Two topics dominated the discussion: property tax reform and proposals for streamlining local government.
Saunders said lawmakers would likely consider two main plans regarding property taxes - the governor's plan and one put together by Farm Bureau. Saying he believes some sort of compromise will be worked out between the two, Saunders said he would not vote for either proposal as currently written.
"My concern is … we're going to do something drastic," Saunders said. "But I'm not convinced it's going to be the right thing," Saunders said.
Knightstown resident Bill Bergmann asked Saunders why he would support raising the sales tax as opposed to income taxes. "I would suspect that most of us in here are retired and lower income," Bergmann said. "Sales tax hits the poor people. Income tax hits the people who are making money."
"The polling data shows that the public will accept an increase in sales tax," Saunders answered. "But they're not too crazy about an increase in the income tax."
"What are you doing about spending?" Greensboro Township resident Mike Detering asked Saunders. "That's what's so ridiculous about this whole thing. We wouldn't be in this spot we're in if you guys would get a handle on that. … It's our money you're spending, and nobody seems to get that."
"There's some wasteful spending out there," Saunders acknowledged. "But there's not six billion dollar's worth of wasteful spending."
"When my checkbook runs out of money, I'm in same boat as everybody else in this room," Bergmann said a little later. "When the checkbook says zero, we quit spending. … But that's not the mentality at the statehouse. It's other people's money."
Wayne Township resident Jamie Maxwell took issue with the state's switch to assessing property values based on fair-market value. "How can someone say what your property or somebody else's property is worth?" Maxwell asked. "With the housing slump nationwide, maybe it's not worth that. If you can't find a buyer and you can't sell it, who's qualified to say what a particular property is worth."
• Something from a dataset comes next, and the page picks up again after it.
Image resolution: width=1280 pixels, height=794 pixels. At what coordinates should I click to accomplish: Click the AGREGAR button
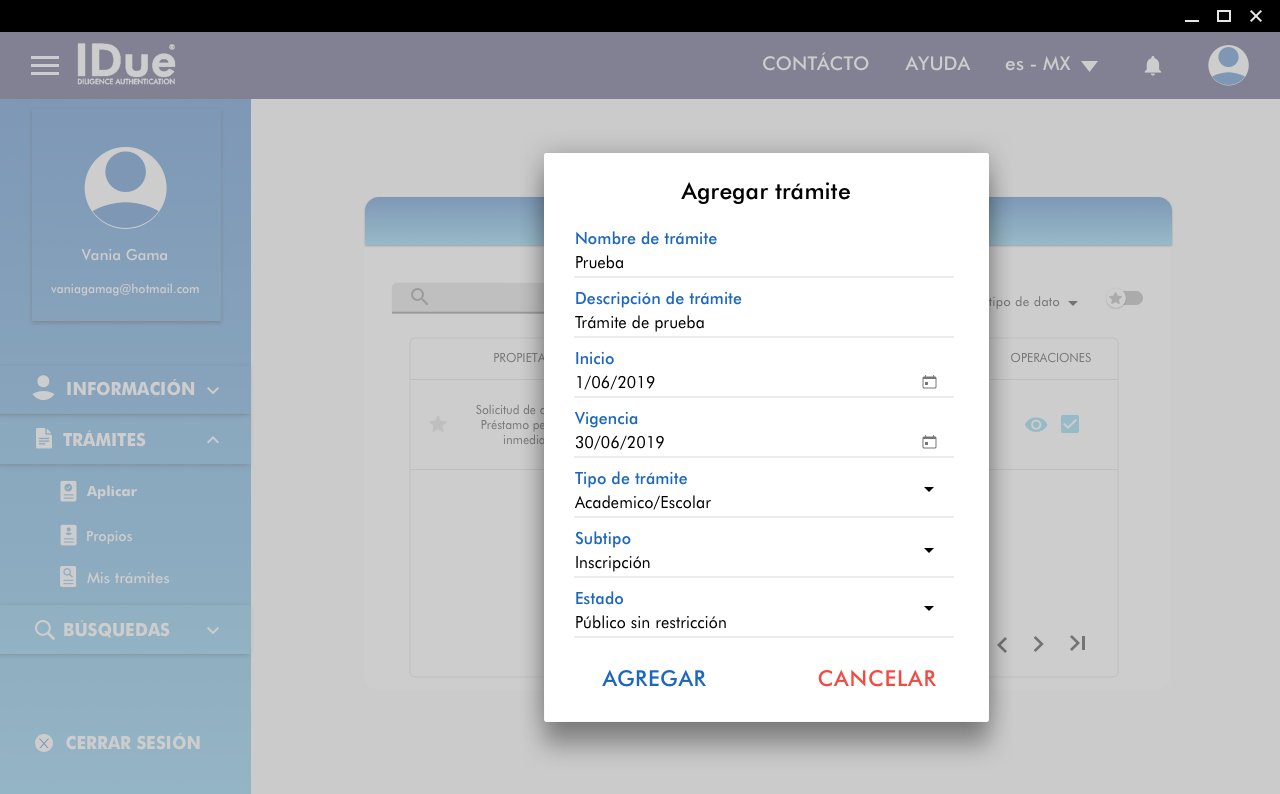654,678
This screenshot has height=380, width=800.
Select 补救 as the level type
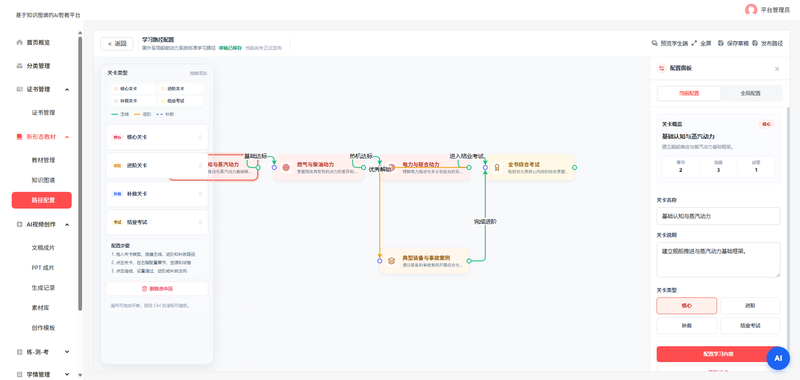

Two Knightstown Town Council members attended last week's meeting. Steve Nelson and Terry Guerin both remarked on the negative impact high property taxes have had on local citizens.
"People in Indiana are suffering," Nelson said. "I don't know what other people are saying out of state … but we've got people that can't afford to live in homes anymore and that's not good."
"Your constituents are hurting and they want relief," Guerin told Saunders later in the meeting. "And, unfortunately, they want relief this session, which is not going to be an easy task to do."
Guerin said he thought the governor's property tax proposal was a "wolf in sheep's clothing" and asked Saunders to urge lawmakers to look closer at proposals for eliminating property taxes. If the taxes are not repealed, Guerin said he would like Saunders to support an exemption for one's primary residence.
A proposal to streamline county government by replacing counties' three commissioners with a single chief executive drew criticism from Henry County Commissioner Phil Estridge.
"If you go to one CEO, my personal opinion is that you're not going to get out of one CEO what you get out of three commissioners," Estridge said. "There are issues in each district - drainage, roads, whatever it may be - and we all try to take care of those within our own district." With each commissioner making about $20,000 a year, Estridge also said he thought the annual cost of replacing them with a county executive and needed support staff could run higher than $60,000.
Saunders explained that this is a short legislative session, scheduled to end March 14. "If you take the weekends and committee days out of the picture, you've got 30 working days," he said. "That's an awful lot to do in 30 days."